### Texto seleccionado:

________________

Fuente: Bloghemia
Link de Origen:
https://www.bloghemia.com/2024/12/el-miedo-la-muerte-y-la-productividad.html
Texto del filósofo
surcoreano Byung-Chul Han sobre el miedo, la muerte y la
productividad.
El miedo tiene etiologías muy diversas. Lo que suscita el miedo es, en primer
lugar, lo extraño, lo siniestro e inhóspito, lo desconocido. El miedo
presupone la negatividad de lo completamente distinto. Según Heidegger, el
miedo se produce en vista de una nada que se experimenta como lo completamente
distinto de los entes.
La negatividad, lo enigmático de la nada nos resulta hoy ajeno, porque el mundo, como si fuera unos grandes almacenes, está repleto de entes. En Ser y tiempo el miedo surge cuando el «hogar de la esfera pública», de la «interpretación pública», es decir, el edificio de las pautas de percepción y comportamiento cotidianas y familiares, se desmorona dando paso a lo «inhóspito».
El miedo arranca a la «existencia»
—que es como Heidegger designa ontológicamente al hombre— de la «cotidianidad»
familiar y habitual, de la conformidad social . Con el miedo, la existencia
se confronta con lo siniestro y desapacible.
El «uno impersonal» encarna la
conformidad social. Nos prescribe cómo debemos vivir, actuar, percibir, pensar,
juzgar:
“Disfrutamos y nos divertimos
como se disfruta; leemos, vemos y juzgamos sobre literatura y arte como se ve y
se juzga. […] encontramos «indignante» lo que uno encuentra indignante”.

________________

### Extracto de datos:

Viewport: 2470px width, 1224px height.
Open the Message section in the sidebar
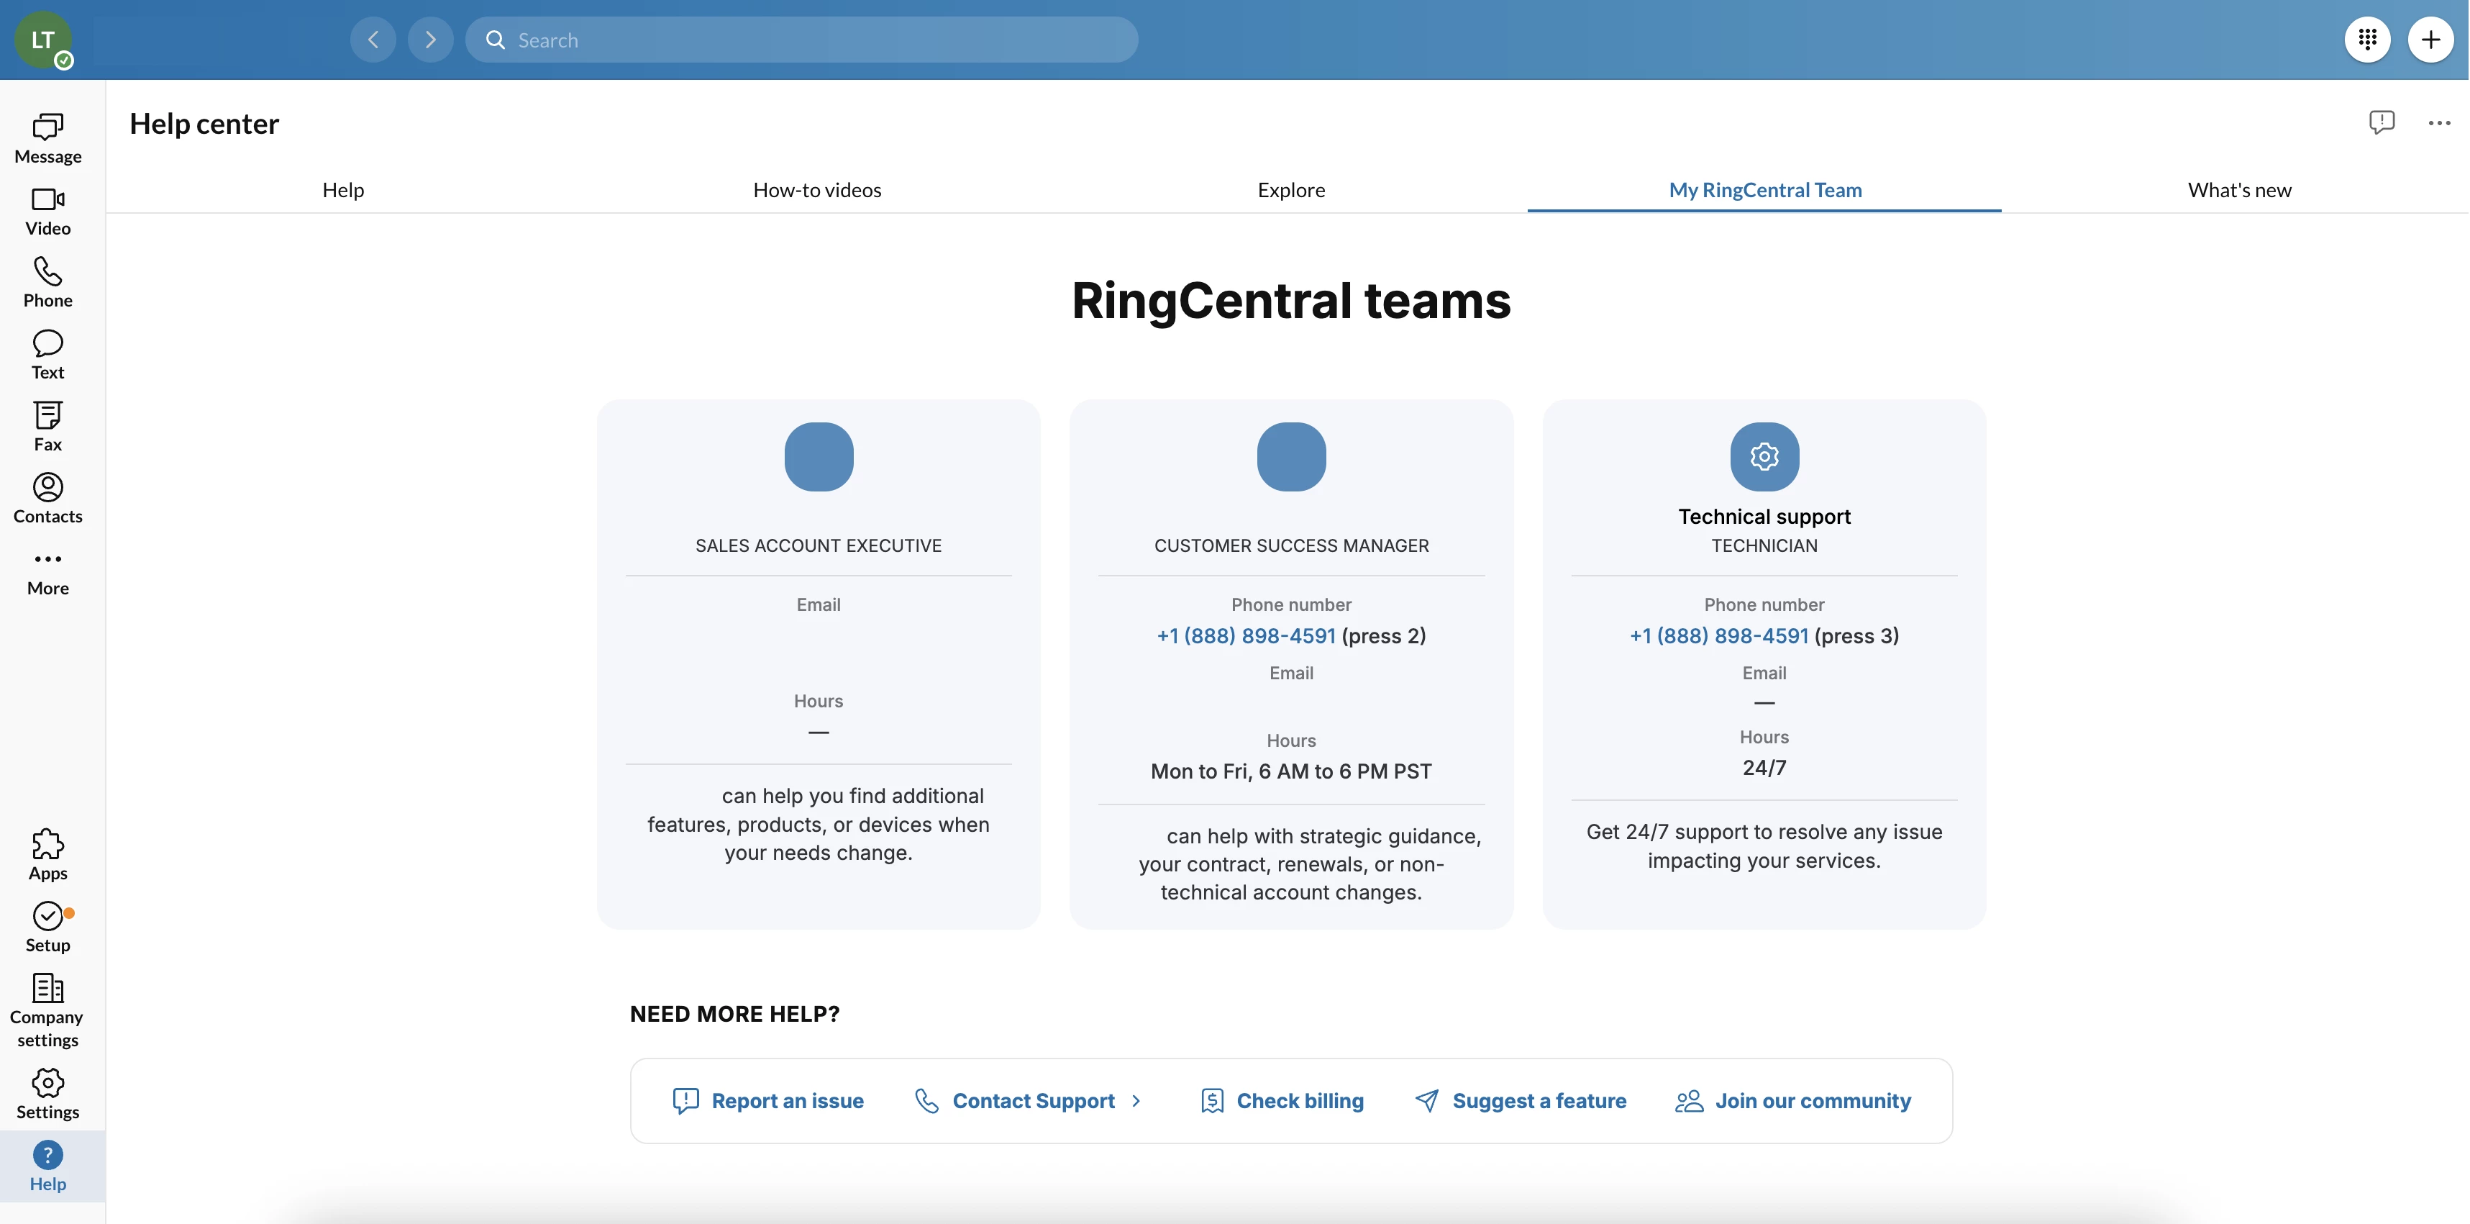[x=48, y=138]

________________

### Trabajo por realizar:
- A) Según el texto sobre el miedo, ¿qué encarna el «uno impersonal»?
- B) Repite del texto sobre el miedo el fragmento que va desde "El miedo arranca" hasta "siniestro y desapacible.", ambos incluidos.
- C) Prosigue el texto sobre el miedo con la parte que viene después de su última oración.
El material no guarda ninguna relación con el texto sobre el miedo.

### Resultados esperados:
- A) La conformidad social.

- B)
El miedo arranca a la «existencia»
—que es como Heidegger designa ontológicamente al hombre— de la «cotidianidad»
familiar y habitual, de la conformidad social . Con el miedo, la existencia
se confronta con lo siniestro y desapacible.

- C)
La dictadura del «uno impersonal»
enajena la existencia de su posibilidad más propia de ser, de la
autenticidad:
“Con esta forma de compararse con
todo «comprendiéndolo» todo y quedándose así tranquilizada, la existencia se
encamina hacia una enajenación en la que le queda oculta su posibilidad más
propia de ser”.
El derrumbe del horizonte familiar de
comprensión causa miedo. Solo con el miedo se le abre a la existencia la
posibilidad de su poder ser más propio.
Lo que hoy impera no es esa
uniformidad de «todos los demás igual que los demás» que caracteriza al «uno
impersonal». Dicha uniformidad deja paso a la diversidad de opiniones y
opciones. La diversidad solo permite diferencias que estén en conformidad con
el sistema. Representa una alteridad que se ha hecho consumible. Al mismo
tiempo, hace que prosiga lo igual con más eficiencia que la uniformidad, pues,
a causa de una pluralidad aparente y superficial, no se advierte la violencia
sistemática de lo igual. La pluralidad y la elección fingen una alteridad que
en realidad no existe.
La «propiedad» de la que habla
Heidegger no tiene nada que ver con lo que nosotros entendemos por
autenticidad. Incluso se le opone. En la terminología de Ser y tiempo, la
autenticidad actual sería una forma de «impropiedad». La propiedad está
precedida del derrumbe de la cotidianidad. Arrancada del mundo del «uno
impersonal», la existencia se ve confrontada con lo siniestro y desapacible que
tiene lo inhóspito. La autenticidad de la alteridad, por el contrario, tiene
lugar dentro del orden de la cotidianidad. Con el yo auténtico, el yo asume la
forma de una mercancía: se realiza consumiendo.
Según Heidegger, el miedo guarda una
relación muy estrecha con la muerte. La muerte no significa un mero cese del
ser, sino «un modo de ser», en concreto, una posibilidad privilegiada de ser sí
mismo. Morir significa: «“Yo soy”, es decir, llego a ser mi yo más propio».
Frente a la muerte se despierta una «resolución recóndita y que tiene miedo de
sí misma» al ser sí mismo propio. La muerte es mi muerte.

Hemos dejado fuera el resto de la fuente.